Rex listened patiently to her ailments, though Mrs. Smithings was no older than his mother, a woman still spry for her age. They’d both had their sons late in life.

Rex picked up a small oval-framed photograph of Rodney taken at about the age Rex had seen him on his last visit to Swanmere. “I’m sorry about what happened to your son. I spoke briefly with my mother this evening before we were cut off. She sends her warmest regards.”

“Dear Moira.” Mrs. Smithings took the photograph and gazed at it through her reading spectacles. “It was too big a sacrifice, Reginald. He was all I had left.”

All those sons lost in Iraq and Afghanistan, all those grieving mothers. Rex considered how his own mother would cope if something happened to him. The thought made his heart contract most painfully.

Mrs. Smithings returned the photograph to its place on the table. With nothing else to add, Rex retreated to the drawing room where the fire flickered cheerfully in welcome counterpoint to the formal atmosphere of the parlor. He was itching to look in the library safe and see what Wanda had referred to in her diary, but decided to wait until he was sure he wouldn’t be seen. Settling into an armchair, he pulled out his notebook.

When Rosie entered the room to announce dinner an hour later, he was so absorbed by the lists and Venn diagrams covering the pages that he jumped in his seat.

“Where are the others?” she asked in surprise.

“Keeping to their rooms, I expect. I’ll round them up for you.”

“I’d be so grateful. My legs are killing me. I’ve been up and down those stairs like a yo-yo.”

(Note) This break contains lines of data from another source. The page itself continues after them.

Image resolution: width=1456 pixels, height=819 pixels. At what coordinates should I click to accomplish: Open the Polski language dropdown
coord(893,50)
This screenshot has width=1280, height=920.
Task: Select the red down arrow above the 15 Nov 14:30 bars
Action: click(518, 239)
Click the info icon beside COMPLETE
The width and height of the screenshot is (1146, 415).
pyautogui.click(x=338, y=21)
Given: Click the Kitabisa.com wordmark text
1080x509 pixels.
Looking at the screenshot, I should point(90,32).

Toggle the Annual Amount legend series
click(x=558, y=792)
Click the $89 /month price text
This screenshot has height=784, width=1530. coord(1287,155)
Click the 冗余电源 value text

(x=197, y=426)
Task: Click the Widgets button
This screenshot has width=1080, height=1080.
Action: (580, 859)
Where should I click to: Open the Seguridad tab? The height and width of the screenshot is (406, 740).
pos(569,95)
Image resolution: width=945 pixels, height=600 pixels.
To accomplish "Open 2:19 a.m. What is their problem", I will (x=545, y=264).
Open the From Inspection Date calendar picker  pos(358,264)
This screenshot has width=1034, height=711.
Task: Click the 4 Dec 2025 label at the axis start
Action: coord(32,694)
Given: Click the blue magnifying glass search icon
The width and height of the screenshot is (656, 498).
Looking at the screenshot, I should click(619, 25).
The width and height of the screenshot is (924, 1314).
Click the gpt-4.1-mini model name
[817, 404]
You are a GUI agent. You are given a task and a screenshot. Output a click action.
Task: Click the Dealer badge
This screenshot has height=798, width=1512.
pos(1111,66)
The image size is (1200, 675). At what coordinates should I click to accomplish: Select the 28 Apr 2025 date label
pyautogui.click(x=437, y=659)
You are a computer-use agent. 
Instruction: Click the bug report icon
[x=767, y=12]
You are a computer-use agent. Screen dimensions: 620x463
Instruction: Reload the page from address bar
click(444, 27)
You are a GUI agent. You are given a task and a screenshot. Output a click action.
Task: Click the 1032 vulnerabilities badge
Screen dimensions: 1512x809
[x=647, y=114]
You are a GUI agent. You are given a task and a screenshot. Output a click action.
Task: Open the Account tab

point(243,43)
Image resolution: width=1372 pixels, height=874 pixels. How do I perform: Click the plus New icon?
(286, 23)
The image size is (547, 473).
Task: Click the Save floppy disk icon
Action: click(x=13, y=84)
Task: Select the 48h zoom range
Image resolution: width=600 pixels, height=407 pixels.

“Rosie,” he said. “Did you make up room number five this morning—Ms. Martyr’s room?”

“I knocked, and when she didn’t answer, I went in. But she was asleep so I crept out again.”

“What time was this?”

“Must’ve been about eleven.”

“Are you sure?” Wanda would probably have been dead by then.

“Yes. I left her room until last since she sometimes slept late. She was out like a light.”

“Whose key did you use?”

“I didn’t need a key. The door from Ms. d’Arcy’s room was unlocked. I did her room first.” Rosie chewed her bottom lip.

“What is it, lass?”

“Well, about an hour before that, I was about to knock on Ms. d’Arcy’s door to deliver clean towels when I heard her say something like, ‘Oh, Wanda, I’m sorry to have to do this but you deserve it. You took Paul from me and I’m not going to let you stand in my way again.’ The door was slightly ajar and I heard her clearly. I didn’t think much about it at the time, but later, when I learned that her friend had died, I—I …”

“You interpreted the words in a different light.”

“Exactly.”

“What did Wanda say in reply?”

“Nothing. It was like Ms. d’Arcy was talking to herself, only she sounded a bit worked up. Anyway, I had my hand to the door, ready to knock, and decided not to as it sounded private.”

Rex nodded and turned toward the French doors. What was the significance of what Rosie had heard Helen say? The fact that Rosie mentioned the name Paul gave her story a ring of truth. Deep in thought, he mounted the stairs and knocked at the honeymoon suite, then Helen’s room, and finally at Patrick and Anthony’s. “Dinner is ready,” he told the guests. He escorted Helen downstairs. “Feeling better?” he asked.